President Emmanuel Macron yesterday faced mass protests as trade unionists seek to galvanise angry students, public sector workers and striking train drivers into a joint movement against his multi-pronged drive to overhaul the French economy.
The hard-line CGT union has urged the broad spectrum of groups opposed to Macron's overhauls to come together on the streets, with some left-wingers dreaming of a re-run of the huge May 1968 demonstrations that shook France half a century ago.
Pressure has been mounting on Macron nearly a year since the 40-year-old centrist swept to power, with a survey by Ifop-Fiducial released Wednesday suggesting that 58 percent of voters were unhappy with his presidency.
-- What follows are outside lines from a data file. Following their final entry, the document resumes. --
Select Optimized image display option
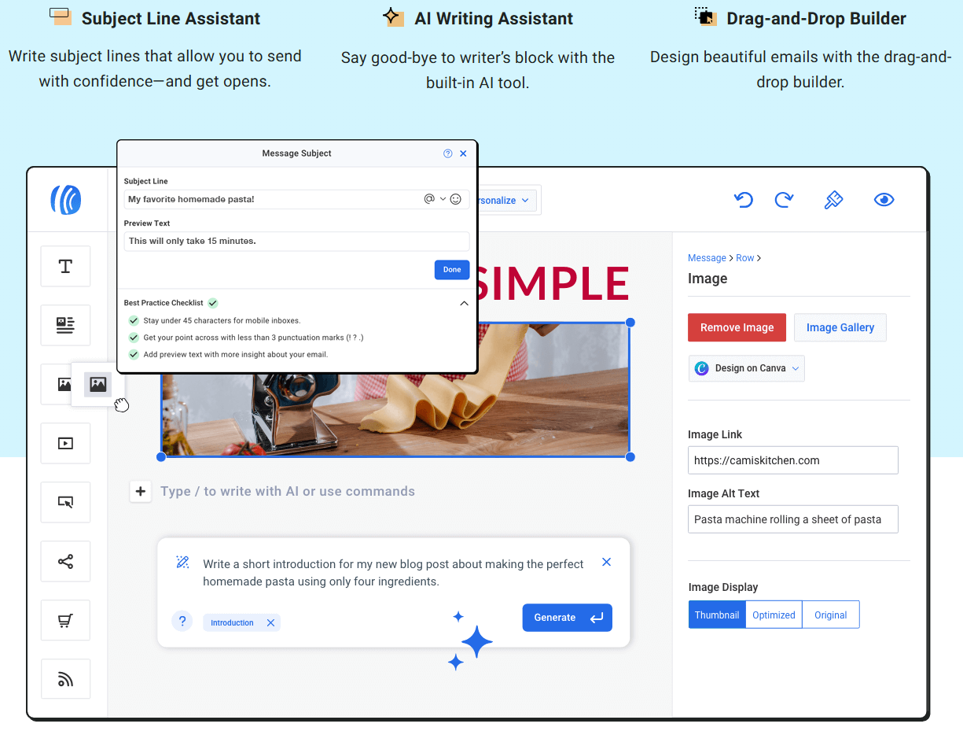Image resolution: width=963 pixels, height=731 pixels. coord(774,615)
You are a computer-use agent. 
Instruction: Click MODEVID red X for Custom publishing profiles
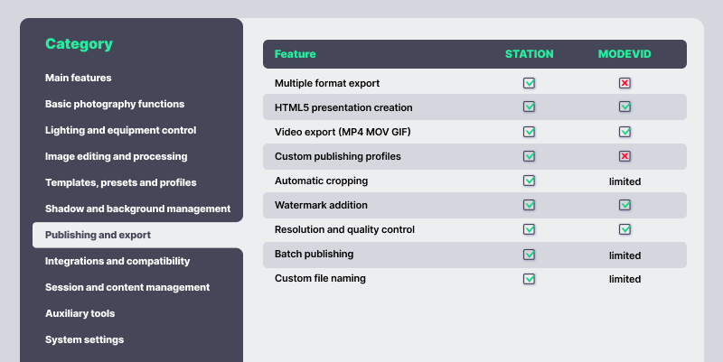click(x=624, y=156)
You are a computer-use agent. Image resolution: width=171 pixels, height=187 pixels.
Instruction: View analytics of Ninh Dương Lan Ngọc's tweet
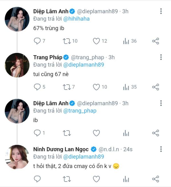[126, 179]
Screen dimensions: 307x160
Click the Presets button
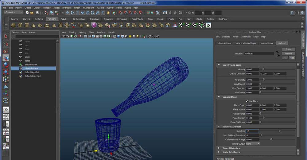[288, 53]
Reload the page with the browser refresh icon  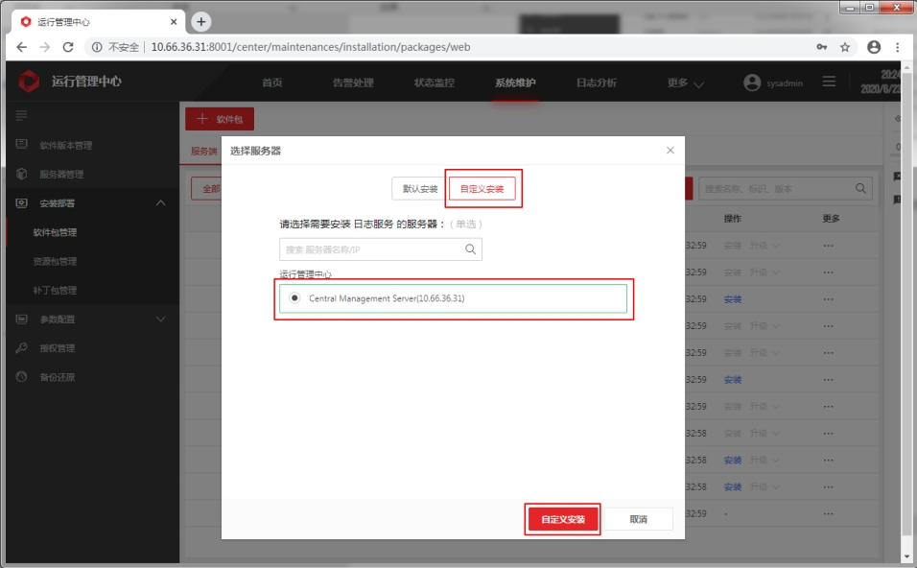point(68,47)
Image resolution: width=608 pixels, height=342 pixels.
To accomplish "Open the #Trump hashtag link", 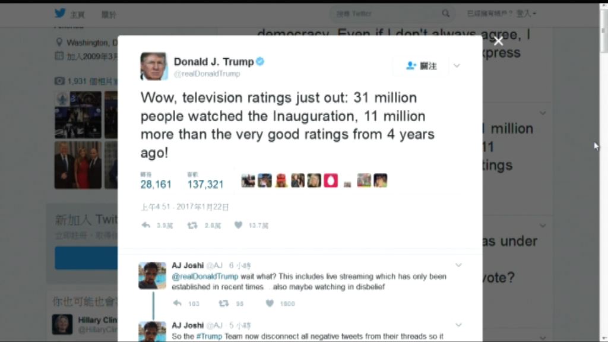I will coord(209,336).
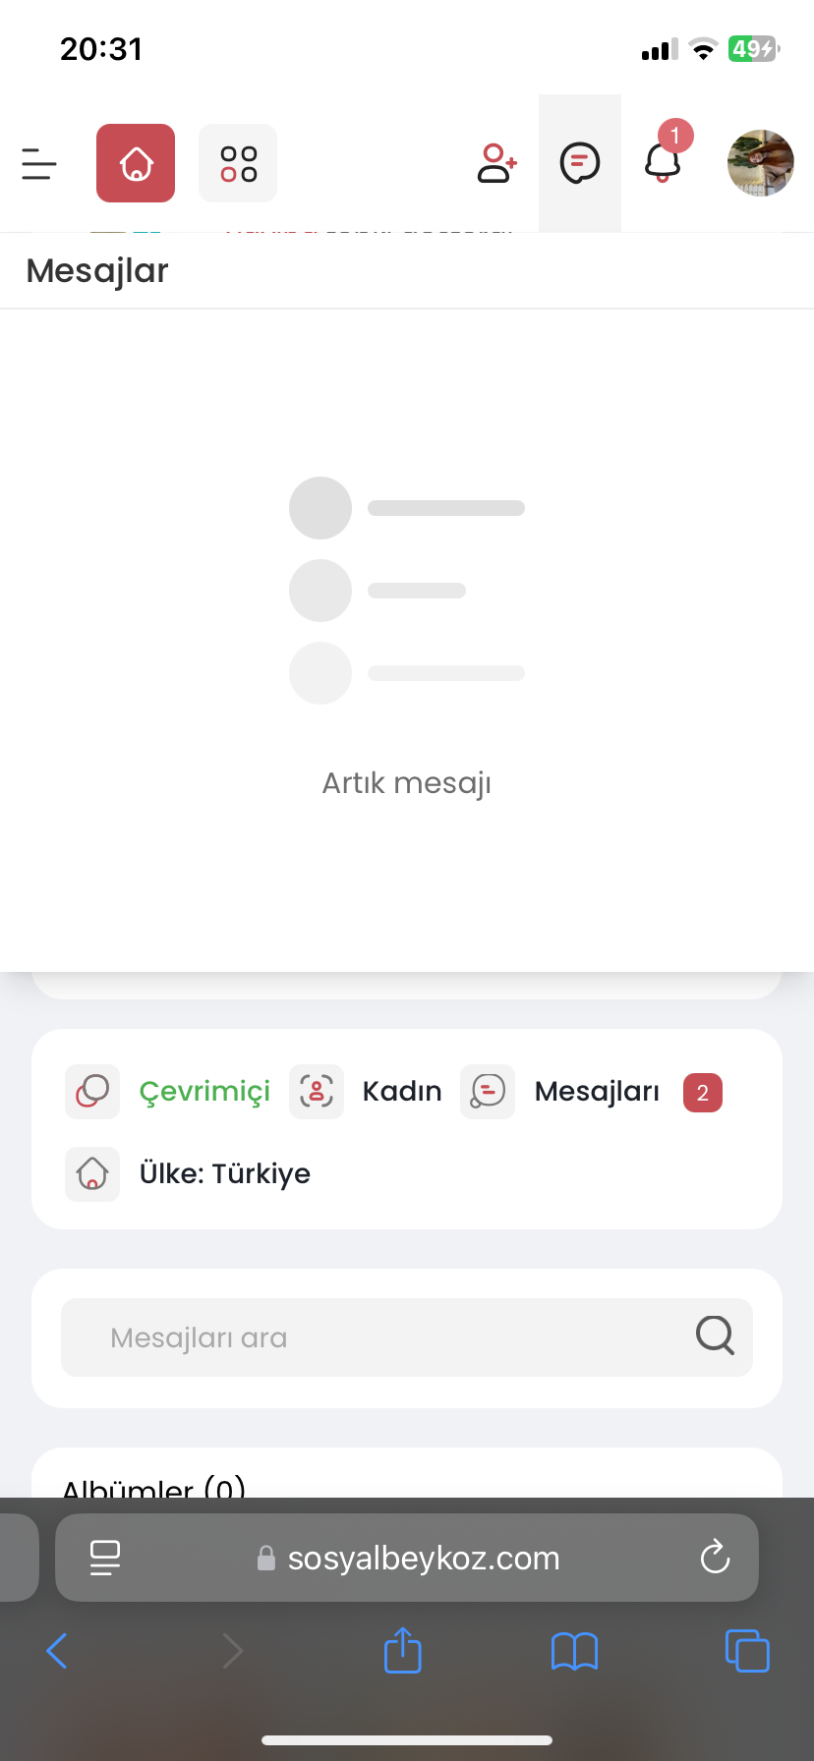Reload the page in Safari
Image resolution: width=814 pixels, height=1761 pixels.
pyautogui.click(x=715, y=1558)
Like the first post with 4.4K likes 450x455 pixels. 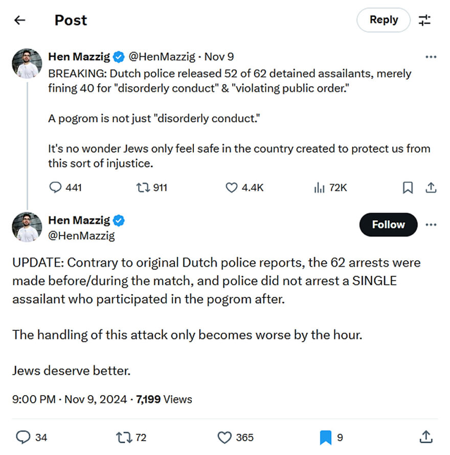point(232,188)
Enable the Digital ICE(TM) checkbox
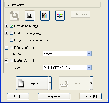Viewport: 109px width, 103px height. [11, 60]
But unions have also struggled to muster public support for their opposition movements, in particular the strikes aimed at torpedoing the emblematic overhaul of the state rail operator SNCF.
"They are in the street because they don't want anything to change," Macron said during a trip Wednesday to the eastern town of Saint-Die-des-Vosges, where he was booed by trade unionists.
Macron's leftwing critics accuse the business-friendly former investment banker of seeking to take a sledgehammer to public services, citing his pledge to cut 120,000 public-sector jobs over his five-year term.
Various groups have staged strikes and demonstrations against Macron over the past year, including a series of mass protests that have drawn hundreds of thousands onto the streets.
Thursday will see an attempt at a joint show of force by anti-Macron groups, including students angered by plans to make university admissions more selective.